Development is done on separate branches. Basically, there are three types of branches.
master – stable, latest release and fixes
develop – current development, generally the branch for you to start with
feature-* – feature specific branches, using names with underscores, check with the developer email list if you think this a better place to contribute
MARC merges new code contributions through pull requests. As you make changes to your copy of MARC, you’ll upload them to your GitHub fork, and then when they’re ready for review you’ll submit them for merge via pull request.
MARC is built on a slightly modified PEP8 style guide, with changes made to implement a data-oriented view of the code. To help support discovering code, the MARC folder structure explicitly mirrors the package structure. Flexibility of the package structure is important, so in general all objects live in their own file, with the same file name as the object name. In order to maintain a separation between Analysis and Data structures, there are often parallel package trees inside the main branches of the package, like MARC.Methods.Aerodynamics and MARC.Analysis.Aerodynamics. Where possible the names of fields that live in the MARC package are written out verbosely, avoiding jargon built on mathematical variable names or acronyms.

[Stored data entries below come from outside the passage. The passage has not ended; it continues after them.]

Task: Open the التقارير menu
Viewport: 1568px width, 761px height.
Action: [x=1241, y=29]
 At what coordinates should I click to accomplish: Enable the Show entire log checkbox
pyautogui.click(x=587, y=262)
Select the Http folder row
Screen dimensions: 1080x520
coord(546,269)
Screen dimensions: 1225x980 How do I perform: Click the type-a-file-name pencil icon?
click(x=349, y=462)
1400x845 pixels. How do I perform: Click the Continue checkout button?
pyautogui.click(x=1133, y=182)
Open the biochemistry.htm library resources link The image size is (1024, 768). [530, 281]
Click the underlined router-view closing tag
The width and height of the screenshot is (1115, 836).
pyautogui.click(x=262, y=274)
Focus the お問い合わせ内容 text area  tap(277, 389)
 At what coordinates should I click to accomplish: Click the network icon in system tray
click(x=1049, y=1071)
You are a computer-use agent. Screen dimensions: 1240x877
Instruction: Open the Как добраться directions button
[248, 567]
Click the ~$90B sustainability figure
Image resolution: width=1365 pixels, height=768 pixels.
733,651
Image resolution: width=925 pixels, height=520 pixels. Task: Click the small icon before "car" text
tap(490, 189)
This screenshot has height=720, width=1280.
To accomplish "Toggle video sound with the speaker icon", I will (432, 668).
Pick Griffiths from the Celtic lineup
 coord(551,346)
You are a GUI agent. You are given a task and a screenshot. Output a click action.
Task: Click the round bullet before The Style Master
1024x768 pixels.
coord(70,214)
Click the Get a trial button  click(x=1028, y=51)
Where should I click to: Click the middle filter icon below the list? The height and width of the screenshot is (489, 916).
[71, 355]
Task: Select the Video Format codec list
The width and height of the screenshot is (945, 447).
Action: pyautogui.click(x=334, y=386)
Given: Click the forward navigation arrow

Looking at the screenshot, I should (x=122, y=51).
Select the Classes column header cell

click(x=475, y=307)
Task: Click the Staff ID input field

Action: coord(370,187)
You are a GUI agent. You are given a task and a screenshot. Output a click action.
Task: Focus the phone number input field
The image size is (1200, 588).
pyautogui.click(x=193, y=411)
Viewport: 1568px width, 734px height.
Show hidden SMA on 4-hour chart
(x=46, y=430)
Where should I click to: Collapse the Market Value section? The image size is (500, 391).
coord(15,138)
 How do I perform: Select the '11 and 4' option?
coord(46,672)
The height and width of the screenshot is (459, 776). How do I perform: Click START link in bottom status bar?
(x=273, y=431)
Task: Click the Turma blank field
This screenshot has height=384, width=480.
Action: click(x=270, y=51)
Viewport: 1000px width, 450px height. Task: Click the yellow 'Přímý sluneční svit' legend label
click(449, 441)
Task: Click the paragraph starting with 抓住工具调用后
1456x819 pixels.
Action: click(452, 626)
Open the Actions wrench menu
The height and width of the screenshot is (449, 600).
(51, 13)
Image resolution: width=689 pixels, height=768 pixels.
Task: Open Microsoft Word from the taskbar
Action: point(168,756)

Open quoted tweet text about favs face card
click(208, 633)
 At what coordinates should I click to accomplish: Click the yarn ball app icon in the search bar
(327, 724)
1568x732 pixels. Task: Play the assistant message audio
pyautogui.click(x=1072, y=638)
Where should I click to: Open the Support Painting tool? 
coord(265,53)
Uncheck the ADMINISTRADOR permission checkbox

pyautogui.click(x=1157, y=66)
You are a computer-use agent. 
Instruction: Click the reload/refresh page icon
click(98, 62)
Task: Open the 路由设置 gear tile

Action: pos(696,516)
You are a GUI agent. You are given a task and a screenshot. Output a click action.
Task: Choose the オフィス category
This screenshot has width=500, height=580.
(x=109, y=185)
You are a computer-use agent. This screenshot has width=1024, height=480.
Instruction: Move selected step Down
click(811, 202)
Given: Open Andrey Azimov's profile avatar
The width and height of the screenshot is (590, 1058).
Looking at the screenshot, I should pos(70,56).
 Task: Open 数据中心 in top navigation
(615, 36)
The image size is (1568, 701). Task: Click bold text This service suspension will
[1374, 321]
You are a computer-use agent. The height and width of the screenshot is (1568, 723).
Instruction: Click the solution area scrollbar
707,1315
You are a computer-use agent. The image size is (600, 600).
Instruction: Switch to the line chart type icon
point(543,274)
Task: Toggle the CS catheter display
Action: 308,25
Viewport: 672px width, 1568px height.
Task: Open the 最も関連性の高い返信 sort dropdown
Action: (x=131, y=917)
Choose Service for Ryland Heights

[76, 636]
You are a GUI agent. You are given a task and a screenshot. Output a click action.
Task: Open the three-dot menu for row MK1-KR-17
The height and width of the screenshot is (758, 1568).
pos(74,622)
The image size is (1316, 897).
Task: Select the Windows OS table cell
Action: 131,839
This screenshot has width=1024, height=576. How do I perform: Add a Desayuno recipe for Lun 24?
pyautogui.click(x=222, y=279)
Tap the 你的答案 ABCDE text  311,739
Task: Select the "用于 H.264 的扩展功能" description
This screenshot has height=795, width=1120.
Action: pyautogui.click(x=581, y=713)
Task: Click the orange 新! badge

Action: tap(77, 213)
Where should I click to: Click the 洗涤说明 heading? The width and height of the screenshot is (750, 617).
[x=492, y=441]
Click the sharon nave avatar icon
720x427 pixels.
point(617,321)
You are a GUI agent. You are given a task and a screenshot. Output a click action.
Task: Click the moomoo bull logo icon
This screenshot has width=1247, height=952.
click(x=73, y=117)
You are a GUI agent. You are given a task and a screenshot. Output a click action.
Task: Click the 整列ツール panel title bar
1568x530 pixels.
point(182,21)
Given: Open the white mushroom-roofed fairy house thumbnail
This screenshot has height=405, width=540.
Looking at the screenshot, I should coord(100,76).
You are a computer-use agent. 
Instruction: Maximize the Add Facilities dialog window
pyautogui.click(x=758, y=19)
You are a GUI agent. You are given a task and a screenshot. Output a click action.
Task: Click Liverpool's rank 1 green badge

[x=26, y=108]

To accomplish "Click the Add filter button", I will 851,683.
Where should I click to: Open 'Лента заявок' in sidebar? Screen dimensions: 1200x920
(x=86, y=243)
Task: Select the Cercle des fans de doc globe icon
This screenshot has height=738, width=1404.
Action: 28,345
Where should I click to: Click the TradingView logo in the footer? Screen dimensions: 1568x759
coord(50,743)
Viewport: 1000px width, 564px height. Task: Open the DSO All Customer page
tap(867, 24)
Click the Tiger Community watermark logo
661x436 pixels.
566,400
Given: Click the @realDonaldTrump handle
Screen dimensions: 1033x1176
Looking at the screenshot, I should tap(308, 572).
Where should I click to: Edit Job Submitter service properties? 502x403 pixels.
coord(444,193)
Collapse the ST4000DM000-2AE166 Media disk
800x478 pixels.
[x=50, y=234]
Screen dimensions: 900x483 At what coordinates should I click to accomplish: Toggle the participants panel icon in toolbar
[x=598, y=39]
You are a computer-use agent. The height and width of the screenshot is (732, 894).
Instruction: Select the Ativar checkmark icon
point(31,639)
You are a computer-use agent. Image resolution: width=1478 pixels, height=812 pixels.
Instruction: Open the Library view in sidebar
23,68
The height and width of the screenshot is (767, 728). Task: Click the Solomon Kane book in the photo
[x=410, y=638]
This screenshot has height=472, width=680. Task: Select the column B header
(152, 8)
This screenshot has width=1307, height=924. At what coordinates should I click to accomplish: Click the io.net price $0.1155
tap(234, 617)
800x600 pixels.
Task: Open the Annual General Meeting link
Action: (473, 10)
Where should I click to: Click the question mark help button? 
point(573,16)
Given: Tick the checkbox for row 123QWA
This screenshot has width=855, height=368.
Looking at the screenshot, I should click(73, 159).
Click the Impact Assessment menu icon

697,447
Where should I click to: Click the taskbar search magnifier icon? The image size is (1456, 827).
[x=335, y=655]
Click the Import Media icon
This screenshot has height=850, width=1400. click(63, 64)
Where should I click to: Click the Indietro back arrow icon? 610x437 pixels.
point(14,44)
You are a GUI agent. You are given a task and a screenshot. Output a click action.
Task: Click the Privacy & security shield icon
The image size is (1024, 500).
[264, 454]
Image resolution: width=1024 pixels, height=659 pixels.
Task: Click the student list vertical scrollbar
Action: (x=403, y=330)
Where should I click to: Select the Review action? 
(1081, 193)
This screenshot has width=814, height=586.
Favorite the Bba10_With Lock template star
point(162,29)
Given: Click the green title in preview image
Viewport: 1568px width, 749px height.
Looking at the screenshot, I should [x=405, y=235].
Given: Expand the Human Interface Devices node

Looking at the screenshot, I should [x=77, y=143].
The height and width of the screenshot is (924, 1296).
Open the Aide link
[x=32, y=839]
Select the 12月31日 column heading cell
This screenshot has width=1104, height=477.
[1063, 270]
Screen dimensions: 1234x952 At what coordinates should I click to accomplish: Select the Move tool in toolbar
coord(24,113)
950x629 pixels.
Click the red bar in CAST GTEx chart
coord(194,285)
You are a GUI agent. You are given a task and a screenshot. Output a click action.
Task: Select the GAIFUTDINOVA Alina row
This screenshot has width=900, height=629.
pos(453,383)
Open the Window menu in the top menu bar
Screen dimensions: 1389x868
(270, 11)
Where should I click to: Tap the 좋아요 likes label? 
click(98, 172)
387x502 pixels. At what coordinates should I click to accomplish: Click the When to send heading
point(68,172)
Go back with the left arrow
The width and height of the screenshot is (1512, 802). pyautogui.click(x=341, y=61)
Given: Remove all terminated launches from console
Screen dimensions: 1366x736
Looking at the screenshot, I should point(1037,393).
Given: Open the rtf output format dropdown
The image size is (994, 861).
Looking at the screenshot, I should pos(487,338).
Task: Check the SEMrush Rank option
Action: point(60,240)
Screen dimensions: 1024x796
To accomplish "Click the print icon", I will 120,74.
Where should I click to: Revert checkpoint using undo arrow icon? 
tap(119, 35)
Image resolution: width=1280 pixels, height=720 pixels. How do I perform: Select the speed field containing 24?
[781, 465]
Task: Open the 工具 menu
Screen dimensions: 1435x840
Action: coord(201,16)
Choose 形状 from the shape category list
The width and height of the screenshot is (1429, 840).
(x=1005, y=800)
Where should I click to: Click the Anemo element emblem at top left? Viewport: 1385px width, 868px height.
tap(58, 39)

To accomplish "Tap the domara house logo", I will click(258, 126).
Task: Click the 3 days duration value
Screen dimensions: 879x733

Below are the packages that MARC expects in order to run the tutorial cases. These are pip, numpy, scipy, matplotlip, plotly, scikit-learn, sklearn, pandas, geopy and kaleido. You can install the dependent packages separately in the terminal of your machine.
python3 get-pip.py
pip install numpy
pip install scipy==1.7.3
pip install matplotlib
pip install sklearn
pip install plotly
pip install kaleido
pip install pandas
pip install scikit-learn
pip install geopy
Alternatively, you can use a scientific python distribution like Anaconda. All the package dependencies like scipy and numpy will come pre-packaged and stuff will just work.
Once you’ve downloaded the code and prepared the software requirements, you’re ready to install it into python!
First, download the repository. There are two options:
In your terminal, run the following command: git clone https://github.com/mitleads/MARC.git.
Download directly from GitHub and extract the release archive.
Navigate to the trunk folder of MARC in the terminal by running the following command: cd MARC/trunk
Run this command: python3 setup.py develop. You may need to run a sudo (super user do) command to install MARC when working on linux or mac systems: sudo python3 setup.py develop
Change to any other folder to test your installation - you can simply navigate to the previous folder i.e. MARC by running the following command: cd ..
Open a python shell by running the following command: python3
Test your MARC installation
In the command line, run >>> import MARC
Then, run >>> print (MARC.__file__)
This should print the file path to the MARC package init.py file in your trunk directory.
The same strategies for dealing with write access can be used here, by simply replacing any install keywords with develop
To uninstall the developer version, run the command python3 setup.py develop --uninstall
You shouldn’t need this part of the guide, unless you are unable to write-access the python site-packages directory. In that case, you can try these approaches to install MARC.